During the single-evening event, the system connected the branded photos to nearly 100,000 individuals, based on an average of 240 friends for each of the 500 participants, with 132 percent sharing. This meant that the pictures not only reached 100 percent of the users' own friends, but also any friends of their friends who may have liked or responded to the pictures.
In fact, five photographers wandered through the premiere event taking pictures.
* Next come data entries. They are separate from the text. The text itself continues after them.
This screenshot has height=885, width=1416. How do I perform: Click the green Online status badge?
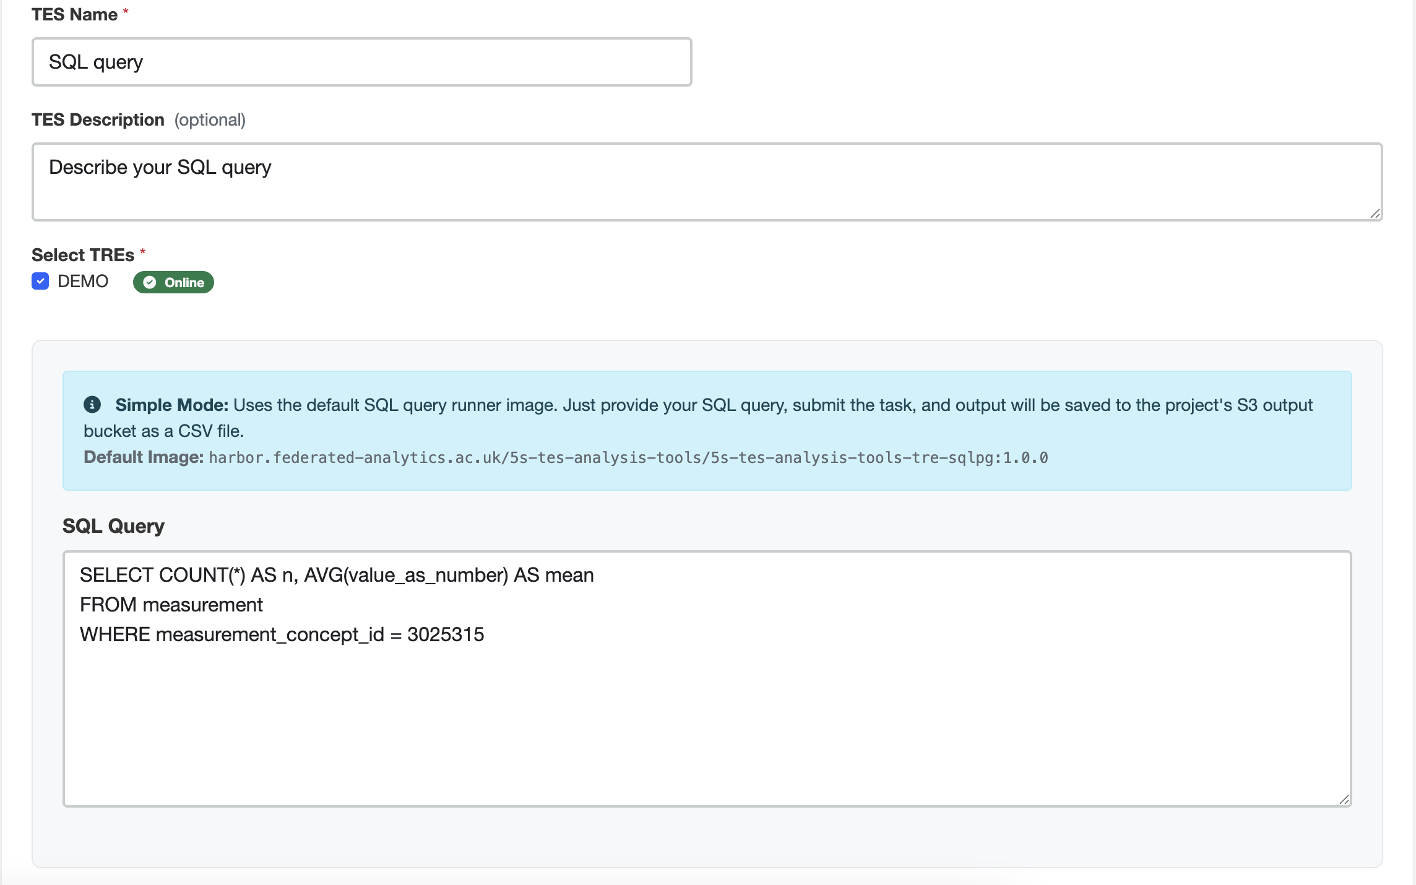click(173, 282)
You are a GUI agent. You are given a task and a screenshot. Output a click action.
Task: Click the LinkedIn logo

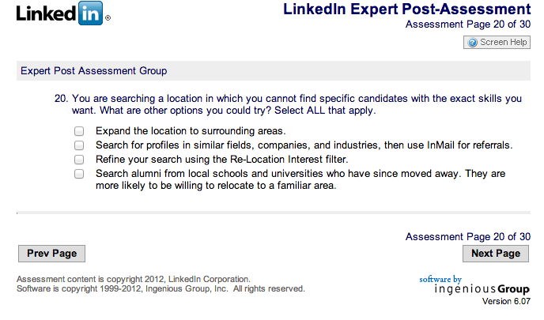point(62,14)
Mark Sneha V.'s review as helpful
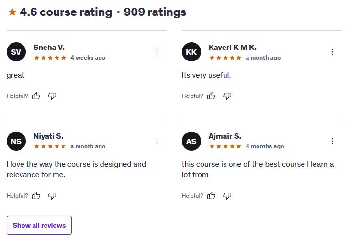The image size is (348, 241). click(x=36, y=96)
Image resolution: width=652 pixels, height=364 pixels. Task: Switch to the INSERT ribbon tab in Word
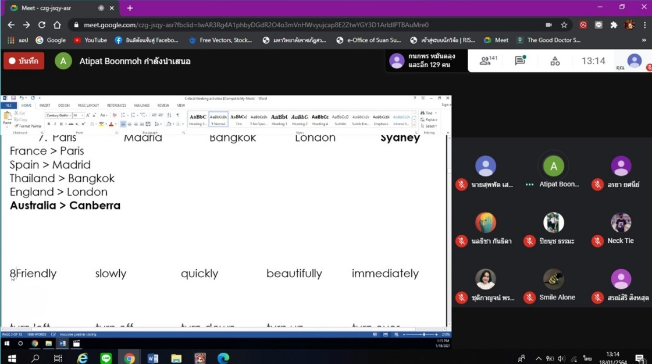(45, 105)
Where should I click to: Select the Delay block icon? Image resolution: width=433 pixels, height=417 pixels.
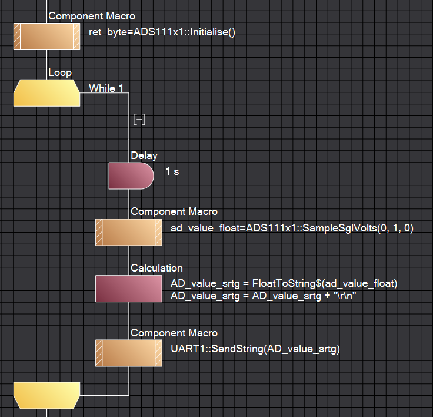131,176
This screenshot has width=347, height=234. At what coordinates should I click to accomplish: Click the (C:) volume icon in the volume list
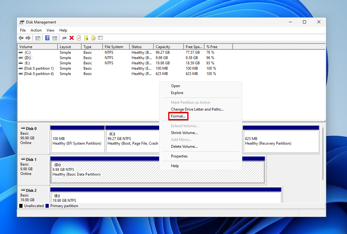pyautogui.click(x=20, y=52)
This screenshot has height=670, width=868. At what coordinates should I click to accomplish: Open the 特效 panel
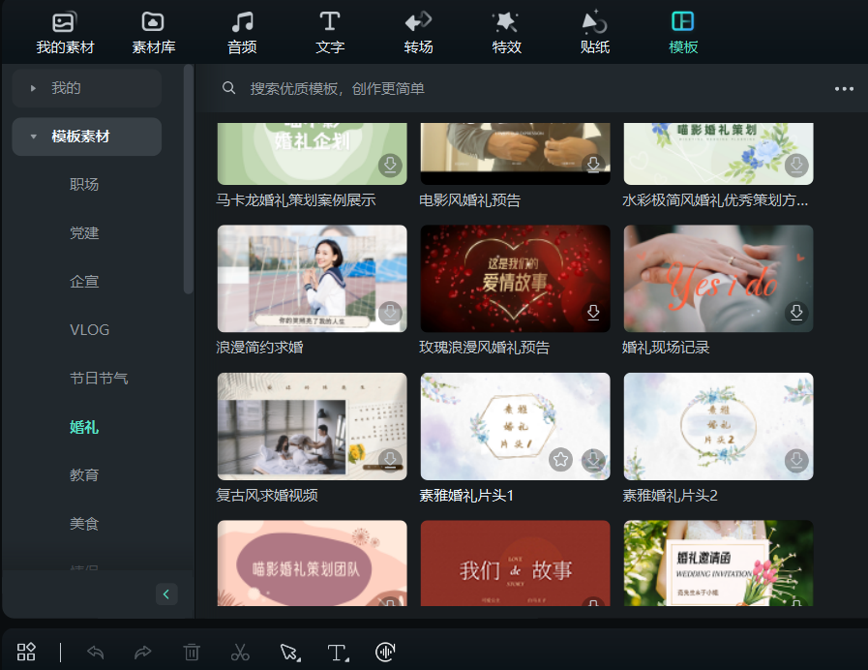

For the event, 500 people won the VIP passes through Facebook. Upon receiving the pass, each winner could either download a Dwinq app onto a mobile phone and then use it to register the pass or, upon arriving at the premiere, register via laptops located in the "Fan Cave." In either case, the user input the ID number on the VIP pass, and then provided his or her Facebook user name and password, along with permission to link pictures to that Facebook page.
Every guest wore his or her VIP pass on a lanyard around the neck, each consisting of an RFID plastic ID card from Vanguard ID, containing an EPC Gen 2 UHF tag encoded with a unique ID number that was also printed on the pass. Photographers each carried an IDBlue pen-shaped RFID reader, as well as a Wi-Fi-enabled camera with an SD card loaded with Dwinq software, and a tablet or phone that received the tag ID read by IDBlue via Bluetooth technology, and then forwarded that data via a cellular or Wi-Fi connection. Photographers took pictures of the attendees (who were dressed up for the occasion, many in costumes based on characters from The Hobbit), either as groups of friends, or together with one or more of the movie's stars.